Deferred Tax Liability Journal Entry
Deferred Tax Liability is the amount of tax that company owes to the government and has obligation to pay in the future. It happens when the income tax expense is higher than the income tax payable.
Income tax is the amount of tax that the government charge over the companies based on their annual profit. Most countries use the fixed rate to charge the income tax over the profit during the year. It sounds simple, but it is not really is.
Income tax expense is the tax expense which records on the income statement of the company. The company calculates it by multiplying the earnings before tax with the income tax rate. The earning before tax (EBT) is the company profit that complies with accounting rules. The revenue and expense follow the accrual basic and accounting depreciation. After calculation, the accountant will record the income tax expense based on this calculation and put it on the income statement.

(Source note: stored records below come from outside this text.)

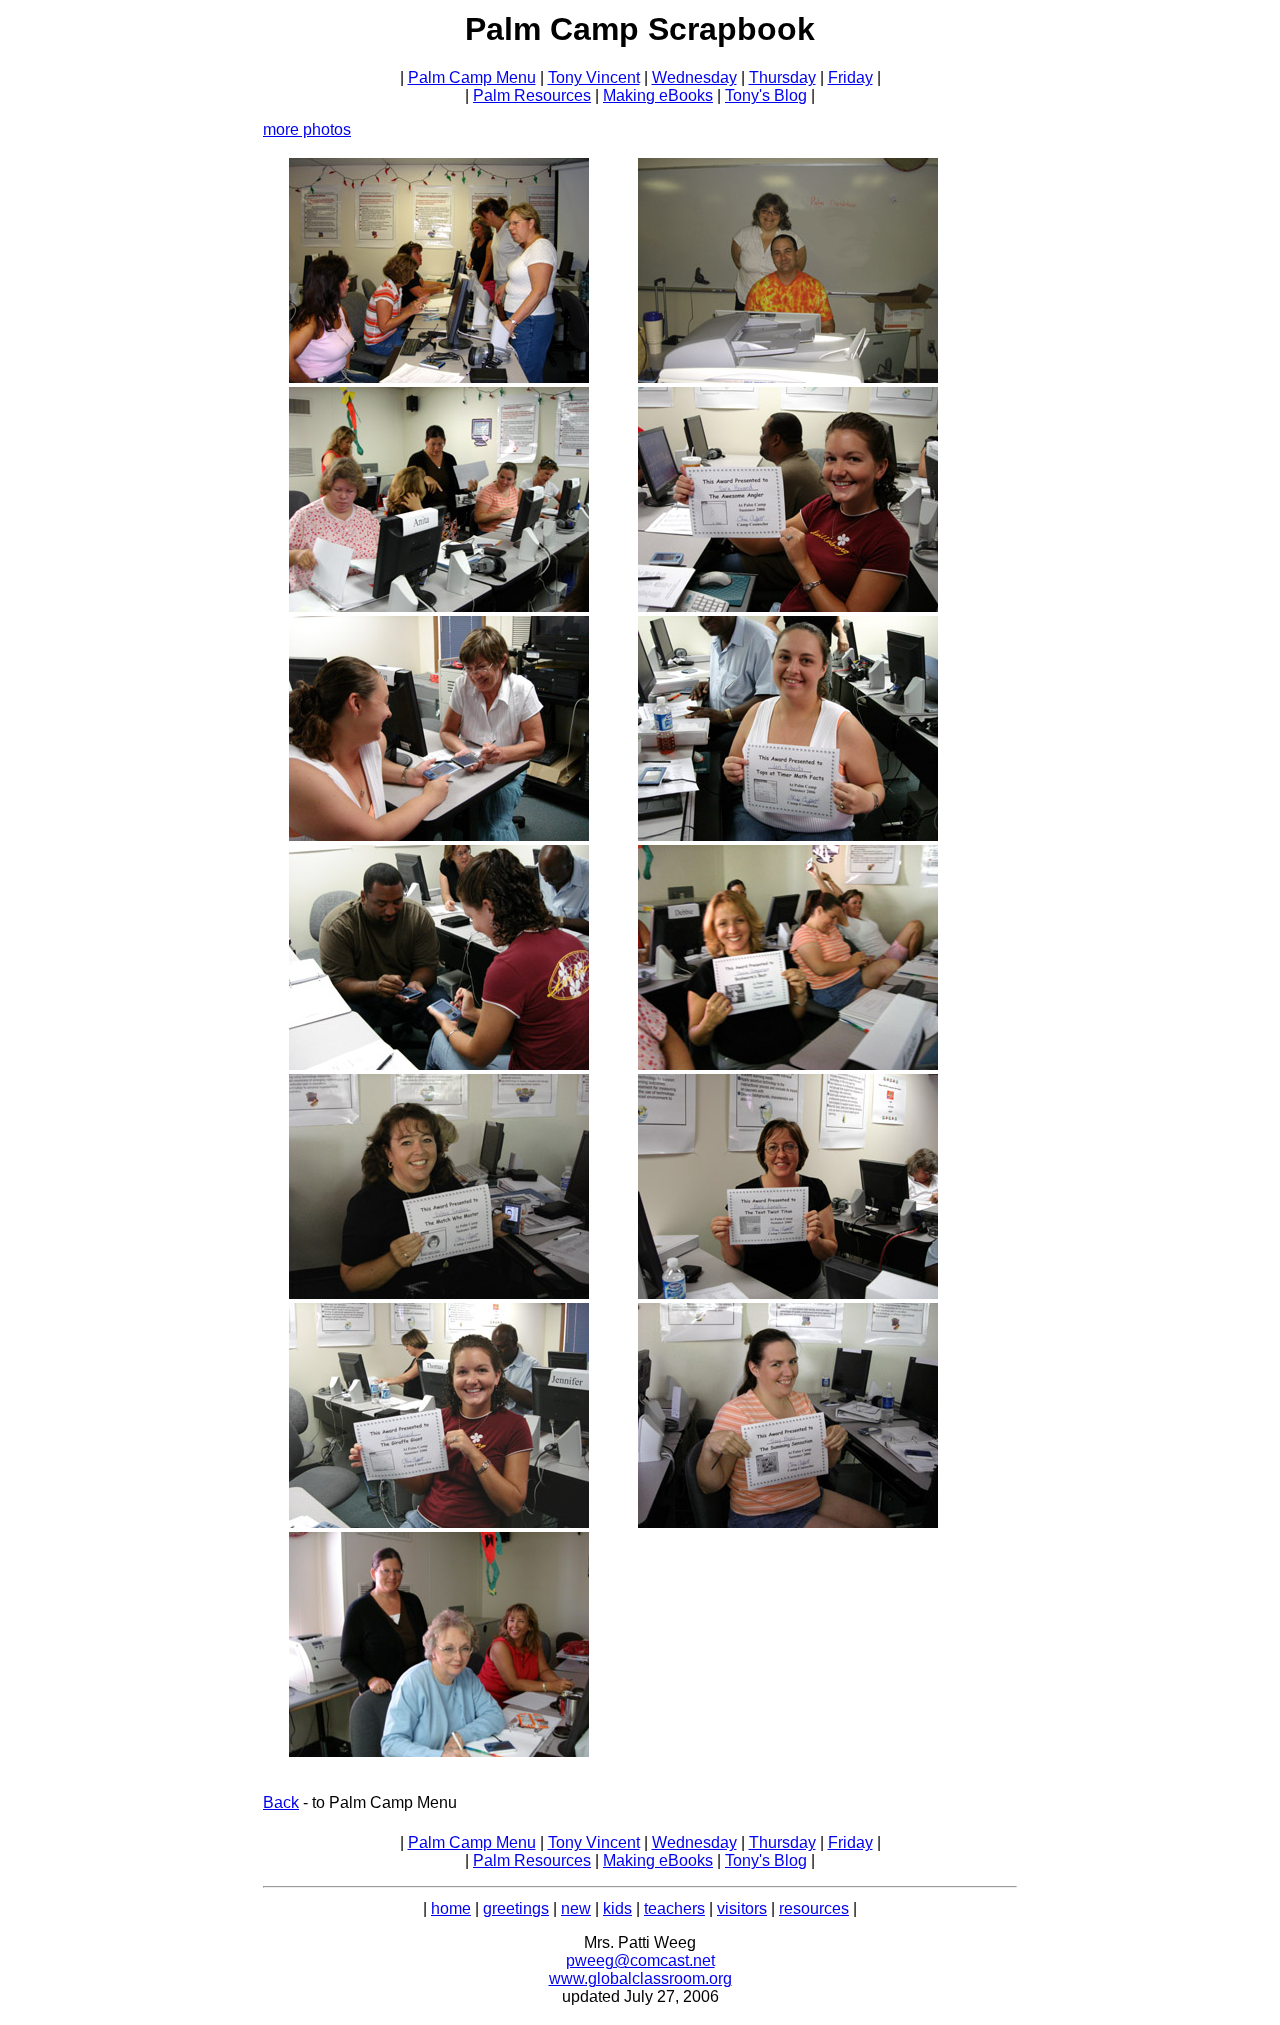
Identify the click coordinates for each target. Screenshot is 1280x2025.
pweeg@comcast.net (640, 1960)
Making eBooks (658, 95)
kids (617, 1908)
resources (814, 1908)
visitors (742, 1908)
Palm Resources (532, 95)
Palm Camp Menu (472, 77)
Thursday (782, 77)
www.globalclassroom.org (640, 1978)
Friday (850, 77)
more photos (307, 129)
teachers (674, 1908)
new (576, 1908)
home (451, 1908)
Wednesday (694, 77)
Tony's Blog (766, 95)
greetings (516, 1908)
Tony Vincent (594, 77)
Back (281, 1802)
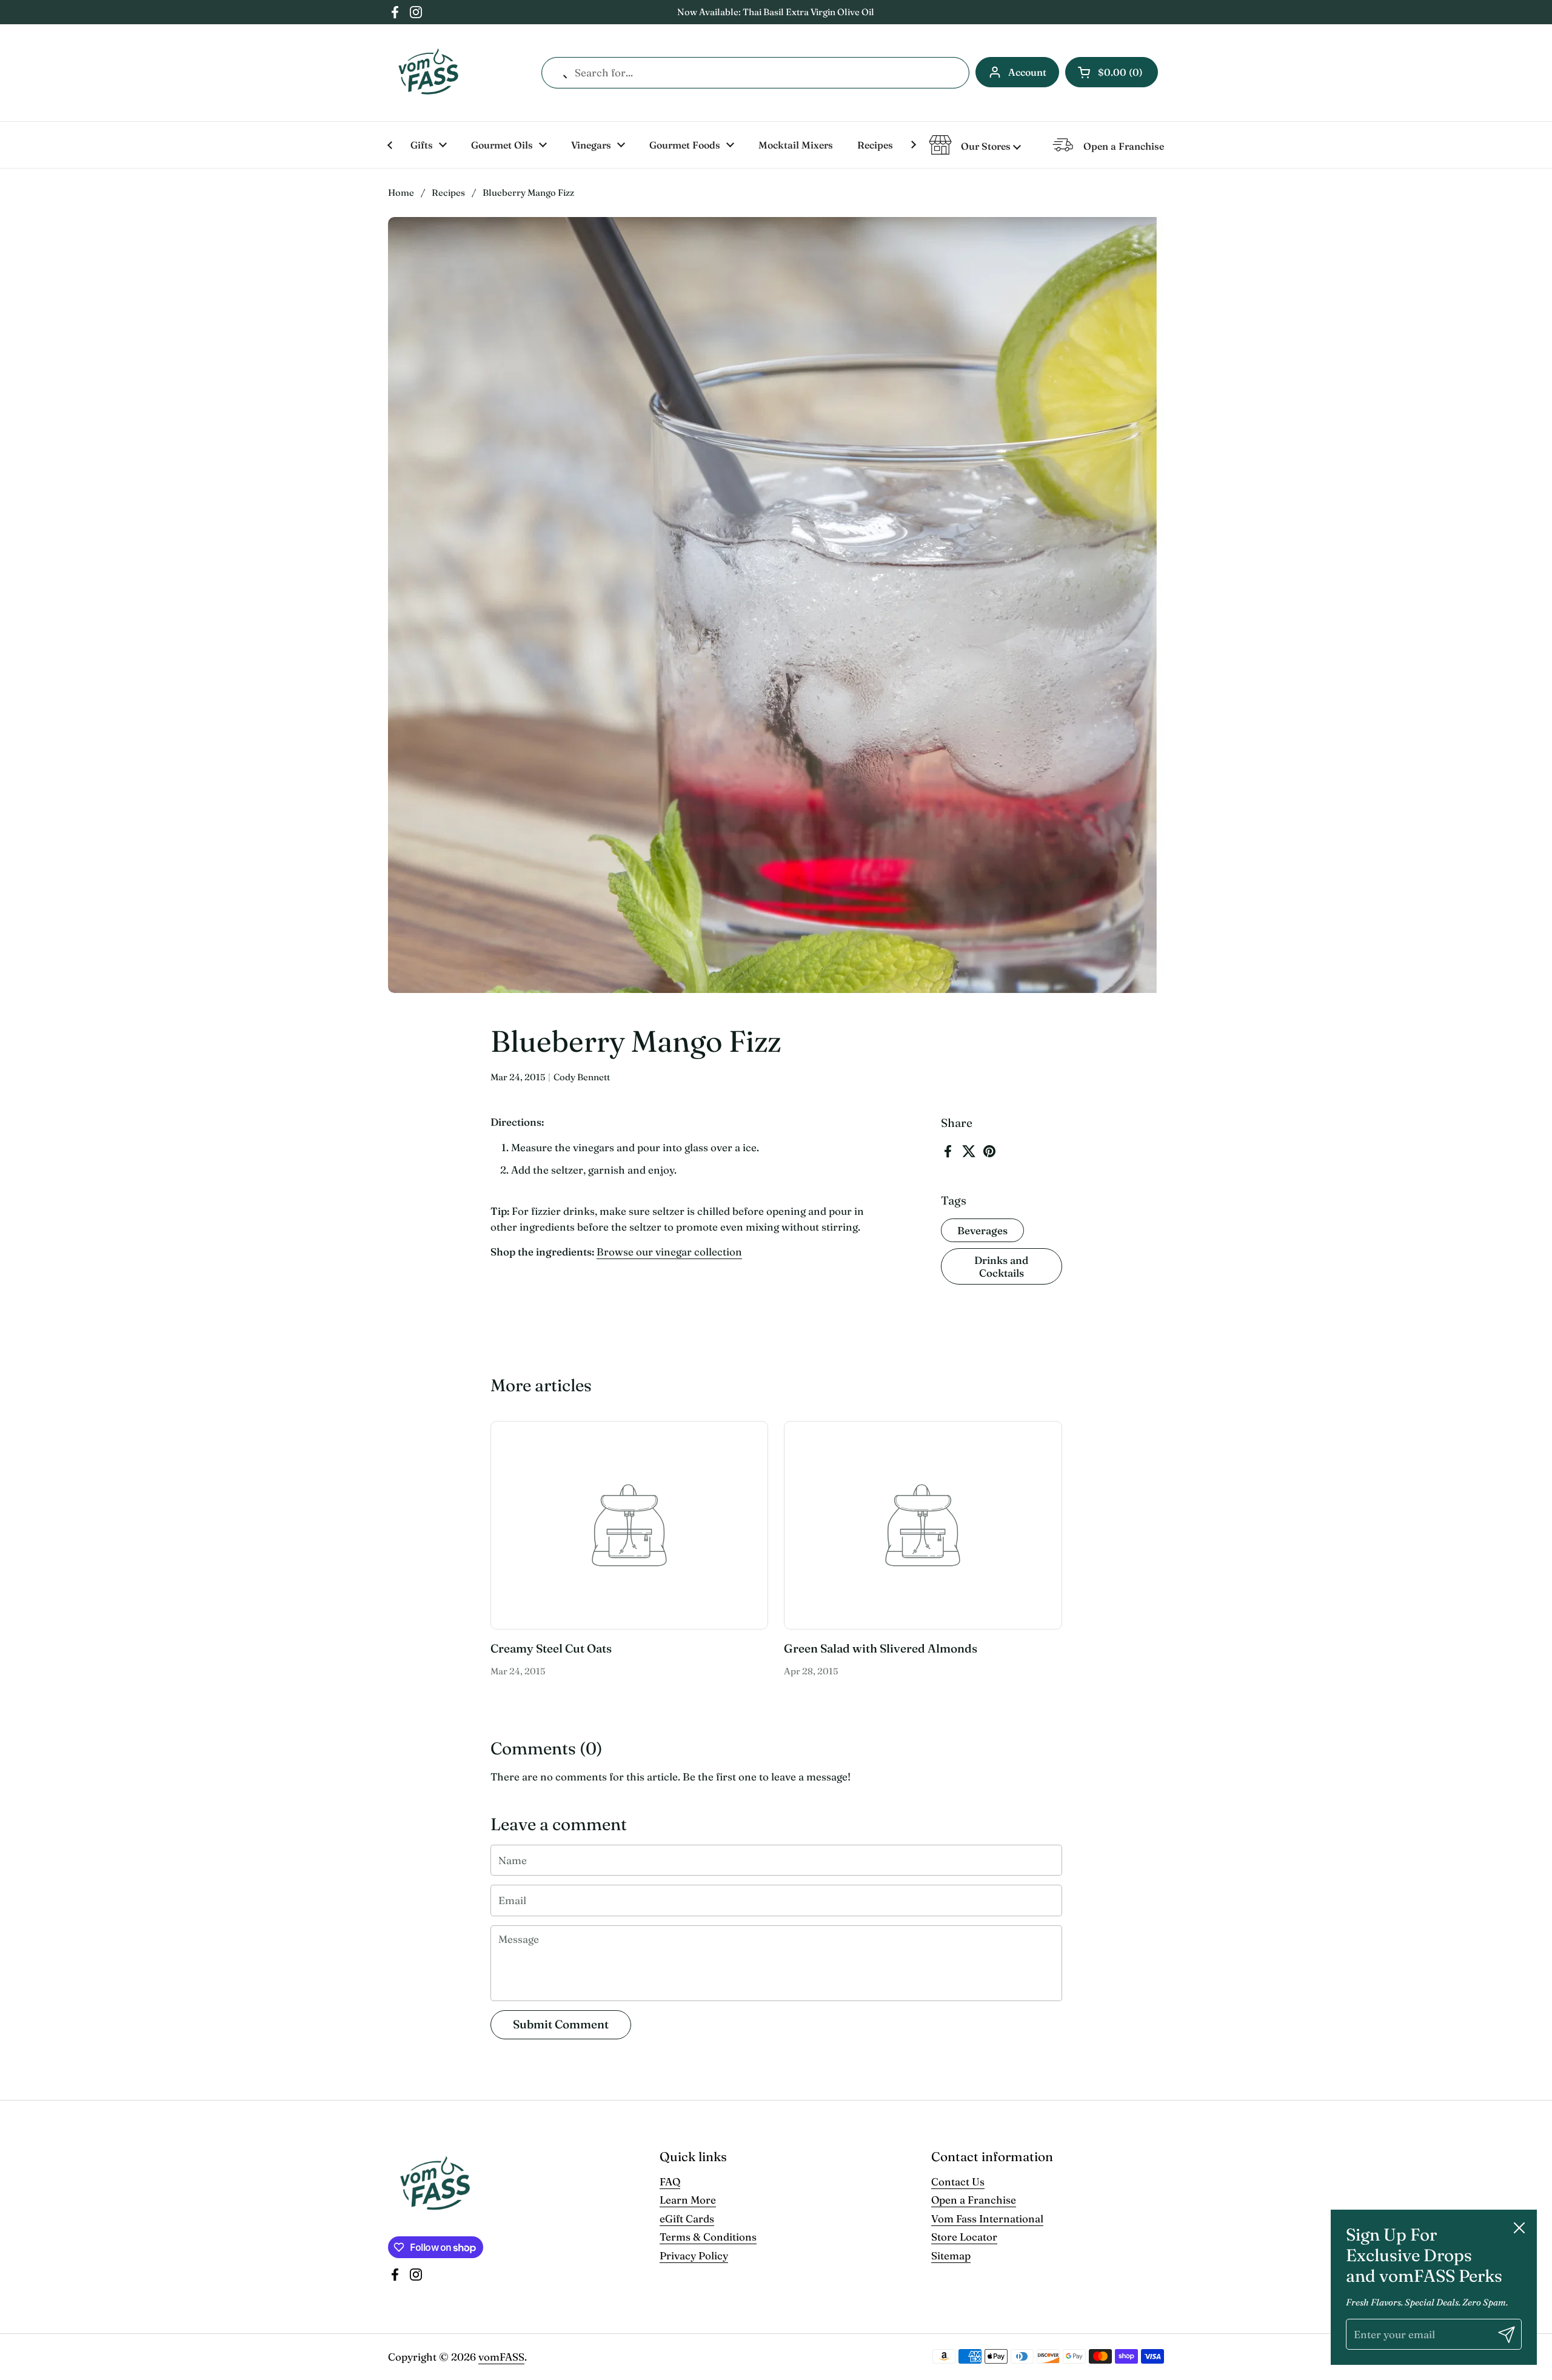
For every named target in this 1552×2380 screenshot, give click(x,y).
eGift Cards (687, 2218)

Income tax payable is the amount that company needs to pay to the tax authority in the current accounting period. It is the company obligation to pay the tax in the current period. It is calculated by multiplying the taxable profit and income tax rate, which is the government rate. The taxable profit is the based amount that government will use to calculate income tax paid. So what is the difference between taxable profit and EBT?
Taxable profit is the profit that follows the tax law rather than the accounting rule. It arrives from revenue and expense that are recorded based on the tax law. The revenue and expense following the cash basic, tax depreciation method, and so on.
Most of the time, the income tax expense and income tax payable are always different. When income tax expense is higher than income tax payable, it will generate deferred tax liability. On the other hand, when the income tax expense is lower than income tax payable, it will credit deferred tax assets.
Deferred Tax Liability Journal Entry
After calculating the income tax expense and income tax payable, they need to record both figures into the financial statement.
The income tax expense will be present on the income statement. The income tax payable will be present on the balance sheet. Deferred tax liability will happen when income tax expense is higher than income tax payable.
Deferred tax liability = Income tax expense – Income tax payable
The journal entry is debiting income tax expense and credit income tax payable, deferred tax liability.
Account | Debit | Credit |
Income Tax Expense | XXXX | |
Income Tax Payable | XXXX | |
Deferred Tax Liability | XXXX |
Income tax expense will reduce the company profit on income statement. Income tax payable is the current obligation that company needs to pay to the tax authority after year-end closing.
Deferred tax liability will be present on the balance sheet. It will be there to offset the future income tax expense. The deferred tax liability will reduce when income tax expense is less than the income tax payable. It will happen in the future.
Deferred Tax Liability Journal Entry Example
Accountant is preparing a financial statement for the company ABC. Based on the calculation the accounting profit (EBT) is $ 50,000. The taxable profit is $ 40,000. The difference is mostly related to the depreciation method between tax and accounting. The income tax rate is 20%. Please prepare a journal entry for the deferred tax liability.
First, we have to calculate the income tax expense.
Income tax expense = accounting profit * tax rate = $ 50,000 * 20% = $ 10,000
ABC has to record income tax expenses of $ 10,000 on the income statement.
Second, we have to calculate the income tax payable.
Income tax payable = Taxable profit * tax rate = $40,000 * 20% = $ 8,000
The company needs to pay $ 8,000 to the tax authority after the year-end closing. The time is vary from one country to another.
So the income tax expense is greater than income tax payable, which leads to the deferred tax liability.
Deferred tax liability = Income tax expense – income tax payable = $ 10,000 – $ 8,000 = $ 2,000
This is the amount that company owes to the tax authority, but they will not use cash to settle. It will reverse back in the future when income tax expense is less than income tax payable.
The journal entry is debiting income tax expense $ 10,000 and credit income tax payable $ 8,000, deferred tax liability $ 2,000.
Account | Debit | Credit |
Income tax expense | 10,000 | |
Income tax payable | 8,000 | |
Deferred tax liability | 2,000 |
ABC will pay $ 8,000 during the submission of tax return. The deferred tax of $ 2,000 will remain on the balance sheet until the income tax expense is higher than tax payable in the next period.